Could you emphasize that train_size and test_size refer to labels and not samples? I would add something like this in the top part of the docstring.

For example, a less computationally intensive alternative to LeavePLabelOut(labels, p=10) would be ShuffleLabelsOut(labels, test_size=10, n_iter=100).

Note: The parameters test_size and train_size refer to labels and not to samples, as in ShuffleSplit.

Also, could you add this to /doc/whats_new.rst and to the user's guide (/doc/modules/cross_validation.rst?

Thanks!

ogrisel · 2015-07-02T07:12:53Z

@bmcfee could you please rebase on top of master and reference this new class in doc/modules/classes.rst? Please also cross-reference related classes in docstrings using a "See also" section as done in #4444.

ogrisel · 2015-07-03T14:10:56Z

Also I wonder if we should not rename this class ShuffleDisjointLabelSplit to be more in-line with the new DisjointLabelKFold class while being consistent with the basic ShuffleSplit alternative.

amueller · 2015-07-12T21:35:57Z

LabelShuffleSplit?

jnothman · 2015-08-03T03:48:10Z

I'm looking for something along the lines of this or DisjointLabelKFold atm. I think we need some clarity for ourselves as to when each is the right choice.

As for this particular proposal, I think users often find themselves expecting this functionality from LeavePLabelsOut. At a minimum, the "see also" needs to be emphasised. At the other extreme, we could incorporate this functionality into LeavePLabelsOut with n_iters='all' for current behaviour.

jnothman · 2015-08-03T03:49:22Z

doc/whats_new.rst

@@ -13,6 +13,10 @@ Changelog
 New features
 ............

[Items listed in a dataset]
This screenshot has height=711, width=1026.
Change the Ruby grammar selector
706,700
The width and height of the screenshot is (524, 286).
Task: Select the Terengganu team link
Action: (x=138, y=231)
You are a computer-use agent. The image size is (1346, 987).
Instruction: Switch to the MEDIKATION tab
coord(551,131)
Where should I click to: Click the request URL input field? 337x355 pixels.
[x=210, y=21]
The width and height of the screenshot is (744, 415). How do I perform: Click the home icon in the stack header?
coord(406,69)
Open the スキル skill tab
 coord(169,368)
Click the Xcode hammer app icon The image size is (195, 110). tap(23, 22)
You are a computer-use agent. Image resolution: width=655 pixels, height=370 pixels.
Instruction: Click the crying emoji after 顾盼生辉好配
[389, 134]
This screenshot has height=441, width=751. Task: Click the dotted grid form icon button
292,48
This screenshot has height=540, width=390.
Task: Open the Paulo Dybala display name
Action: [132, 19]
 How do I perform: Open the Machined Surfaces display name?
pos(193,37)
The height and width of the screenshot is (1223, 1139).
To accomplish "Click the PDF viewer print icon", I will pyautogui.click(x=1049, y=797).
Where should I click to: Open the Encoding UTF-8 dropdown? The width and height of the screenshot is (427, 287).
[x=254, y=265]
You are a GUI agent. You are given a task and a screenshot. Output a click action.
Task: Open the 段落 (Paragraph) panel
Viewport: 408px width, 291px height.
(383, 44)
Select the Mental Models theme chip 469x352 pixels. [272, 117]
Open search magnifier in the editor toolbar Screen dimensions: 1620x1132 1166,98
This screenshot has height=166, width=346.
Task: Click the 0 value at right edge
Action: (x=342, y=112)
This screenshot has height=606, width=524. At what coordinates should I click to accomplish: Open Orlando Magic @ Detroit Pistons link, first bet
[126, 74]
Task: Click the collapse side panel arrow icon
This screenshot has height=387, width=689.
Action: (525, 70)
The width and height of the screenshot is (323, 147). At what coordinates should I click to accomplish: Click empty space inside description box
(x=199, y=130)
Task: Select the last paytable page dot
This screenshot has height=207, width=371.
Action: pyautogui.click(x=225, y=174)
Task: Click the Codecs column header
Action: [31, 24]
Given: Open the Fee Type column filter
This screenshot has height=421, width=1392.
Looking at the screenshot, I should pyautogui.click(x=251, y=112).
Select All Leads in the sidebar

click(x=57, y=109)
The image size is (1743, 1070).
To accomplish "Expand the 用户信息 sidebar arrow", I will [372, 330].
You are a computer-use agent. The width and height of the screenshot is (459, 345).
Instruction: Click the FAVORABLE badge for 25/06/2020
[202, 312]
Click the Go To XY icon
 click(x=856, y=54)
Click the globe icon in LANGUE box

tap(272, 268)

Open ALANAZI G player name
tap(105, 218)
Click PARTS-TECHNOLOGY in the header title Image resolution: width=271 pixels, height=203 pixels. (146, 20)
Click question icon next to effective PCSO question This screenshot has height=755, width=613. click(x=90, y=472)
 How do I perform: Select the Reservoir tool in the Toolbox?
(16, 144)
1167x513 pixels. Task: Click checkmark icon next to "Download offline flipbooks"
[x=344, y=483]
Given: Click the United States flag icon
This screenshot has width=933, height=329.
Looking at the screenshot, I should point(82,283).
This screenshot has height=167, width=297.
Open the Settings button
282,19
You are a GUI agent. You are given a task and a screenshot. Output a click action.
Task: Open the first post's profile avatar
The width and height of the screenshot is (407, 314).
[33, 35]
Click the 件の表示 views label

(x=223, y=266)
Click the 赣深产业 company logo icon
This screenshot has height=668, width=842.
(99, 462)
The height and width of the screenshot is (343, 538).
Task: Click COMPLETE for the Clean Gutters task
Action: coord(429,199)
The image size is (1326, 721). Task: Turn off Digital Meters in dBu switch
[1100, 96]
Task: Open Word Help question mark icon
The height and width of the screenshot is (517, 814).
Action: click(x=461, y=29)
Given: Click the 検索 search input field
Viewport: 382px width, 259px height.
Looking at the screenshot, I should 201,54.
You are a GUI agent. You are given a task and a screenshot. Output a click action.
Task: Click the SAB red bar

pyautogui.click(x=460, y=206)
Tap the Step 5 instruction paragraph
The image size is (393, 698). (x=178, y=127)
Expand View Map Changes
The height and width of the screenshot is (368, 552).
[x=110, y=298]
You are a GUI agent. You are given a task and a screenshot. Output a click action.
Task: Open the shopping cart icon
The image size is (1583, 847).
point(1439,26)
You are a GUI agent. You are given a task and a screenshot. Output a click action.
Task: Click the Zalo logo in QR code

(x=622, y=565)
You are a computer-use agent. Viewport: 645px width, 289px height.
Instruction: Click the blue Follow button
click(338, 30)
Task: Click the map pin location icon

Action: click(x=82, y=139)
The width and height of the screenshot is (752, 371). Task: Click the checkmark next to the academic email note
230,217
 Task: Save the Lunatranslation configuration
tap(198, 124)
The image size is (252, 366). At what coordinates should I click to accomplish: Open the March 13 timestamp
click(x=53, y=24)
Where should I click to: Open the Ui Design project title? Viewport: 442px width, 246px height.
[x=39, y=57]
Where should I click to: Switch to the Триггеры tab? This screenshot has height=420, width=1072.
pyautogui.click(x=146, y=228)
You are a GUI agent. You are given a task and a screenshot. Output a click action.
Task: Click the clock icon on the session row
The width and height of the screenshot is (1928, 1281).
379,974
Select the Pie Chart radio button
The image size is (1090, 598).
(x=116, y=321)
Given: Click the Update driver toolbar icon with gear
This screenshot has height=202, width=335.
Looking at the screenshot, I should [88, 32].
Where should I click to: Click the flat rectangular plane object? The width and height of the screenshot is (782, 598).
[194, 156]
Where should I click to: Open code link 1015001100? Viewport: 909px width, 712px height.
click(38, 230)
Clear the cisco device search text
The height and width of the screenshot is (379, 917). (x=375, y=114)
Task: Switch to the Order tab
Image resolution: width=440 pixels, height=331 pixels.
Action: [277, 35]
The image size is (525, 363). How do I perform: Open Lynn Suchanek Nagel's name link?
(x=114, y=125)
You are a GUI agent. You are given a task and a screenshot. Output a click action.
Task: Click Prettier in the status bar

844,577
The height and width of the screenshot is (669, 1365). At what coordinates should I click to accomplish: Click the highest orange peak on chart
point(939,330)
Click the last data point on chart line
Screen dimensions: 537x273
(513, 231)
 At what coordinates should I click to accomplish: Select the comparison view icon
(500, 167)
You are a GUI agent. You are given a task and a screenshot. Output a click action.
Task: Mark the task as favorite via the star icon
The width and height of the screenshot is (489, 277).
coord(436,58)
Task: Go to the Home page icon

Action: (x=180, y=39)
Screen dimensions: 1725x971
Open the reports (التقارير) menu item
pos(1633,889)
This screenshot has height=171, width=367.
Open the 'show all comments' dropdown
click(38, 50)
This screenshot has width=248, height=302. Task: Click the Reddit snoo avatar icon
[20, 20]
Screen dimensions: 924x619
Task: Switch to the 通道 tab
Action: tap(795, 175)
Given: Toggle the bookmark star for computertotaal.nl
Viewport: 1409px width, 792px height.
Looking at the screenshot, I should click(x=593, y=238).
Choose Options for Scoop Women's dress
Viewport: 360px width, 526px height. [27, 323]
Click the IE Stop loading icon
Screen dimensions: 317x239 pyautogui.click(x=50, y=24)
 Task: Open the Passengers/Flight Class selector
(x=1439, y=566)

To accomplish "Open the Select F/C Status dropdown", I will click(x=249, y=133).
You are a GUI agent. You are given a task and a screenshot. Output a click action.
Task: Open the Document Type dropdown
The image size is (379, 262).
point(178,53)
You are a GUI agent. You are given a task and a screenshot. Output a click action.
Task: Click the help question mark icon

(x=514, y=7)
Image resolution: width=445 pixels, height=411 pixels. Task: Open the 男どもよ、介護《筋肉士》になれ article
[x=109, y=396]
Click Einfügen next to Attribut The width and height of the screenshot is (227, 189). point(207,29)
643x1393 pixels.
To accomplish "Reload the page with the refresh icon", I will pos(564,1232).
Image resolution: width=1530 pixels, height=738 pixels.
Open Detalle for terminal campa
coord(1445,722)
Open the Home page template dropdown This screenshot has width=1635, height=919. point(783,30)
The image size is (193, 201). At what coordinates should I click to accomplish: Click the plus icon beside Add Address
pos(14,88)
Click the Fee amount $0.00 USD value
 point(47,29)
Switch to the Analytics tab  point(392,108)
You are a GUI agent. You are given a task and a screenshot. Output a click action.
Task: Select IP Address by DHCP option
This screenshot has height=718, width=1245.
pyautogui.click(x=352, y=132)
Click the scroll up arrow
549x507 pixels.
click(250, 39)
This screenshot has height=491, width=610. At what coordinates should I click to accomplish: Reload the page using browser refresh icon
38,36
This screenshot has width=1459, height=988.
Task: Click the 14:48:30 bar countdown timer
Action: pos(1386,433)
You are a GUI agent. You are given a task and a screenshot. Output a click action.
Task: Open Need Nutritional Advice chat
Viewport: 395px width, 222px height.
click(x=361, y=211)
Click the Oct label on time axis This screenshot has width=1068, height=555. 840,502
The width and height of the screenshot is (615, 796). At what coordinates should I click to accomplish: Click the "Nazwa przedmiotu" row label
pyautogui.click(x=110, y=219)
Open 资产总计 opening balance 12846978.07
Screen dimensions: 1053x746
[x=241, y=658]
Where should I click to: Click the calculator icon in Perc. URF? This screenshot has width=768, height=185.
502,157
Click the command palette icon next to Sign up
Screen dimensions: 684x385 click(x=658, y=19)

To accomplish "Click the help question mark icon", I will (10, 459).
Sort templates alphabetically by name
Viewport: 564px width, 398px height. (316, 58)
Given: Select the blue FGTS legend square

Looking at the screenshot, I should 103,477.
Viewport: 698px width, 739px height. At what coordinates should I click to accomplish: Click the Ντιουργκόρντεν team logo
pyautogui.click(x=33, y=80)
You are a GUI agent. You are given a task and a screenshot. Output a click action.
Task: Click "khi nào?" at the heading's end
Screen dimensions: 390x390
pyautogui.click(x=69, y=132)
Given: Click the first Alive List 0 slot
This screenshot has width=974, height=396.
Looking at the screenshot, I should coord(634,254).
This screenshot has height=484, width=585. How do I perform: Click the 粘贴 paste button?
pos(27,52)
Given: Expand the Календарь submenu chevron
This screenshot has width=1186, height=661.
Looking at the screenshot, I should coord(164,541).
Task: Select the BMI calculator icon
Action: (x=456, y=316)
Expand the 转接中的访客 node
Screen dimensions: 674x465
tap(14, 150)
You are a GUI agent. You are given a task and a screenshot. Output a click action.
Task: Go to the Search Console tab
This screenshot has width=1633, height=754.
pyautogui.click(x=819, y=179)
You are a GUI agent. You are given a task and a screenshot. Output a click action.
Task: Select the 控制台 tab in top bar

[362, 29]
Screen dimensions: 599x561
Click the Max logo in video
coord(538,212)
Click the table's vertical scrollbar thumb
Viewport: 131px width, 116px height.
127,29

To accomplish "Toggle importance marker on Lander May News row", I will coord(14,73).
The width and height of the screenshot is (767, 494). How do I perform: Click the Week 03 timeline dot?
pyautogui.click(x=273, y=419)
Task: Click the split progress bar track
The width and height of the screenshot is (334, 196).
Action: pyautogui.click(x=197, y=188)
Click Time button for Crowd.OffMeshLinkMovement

PROBLEM:
List each username that appears next to a date and time in the code review thread, naming each one once.

OUTPUT:
ogrisel, amueller, jnothman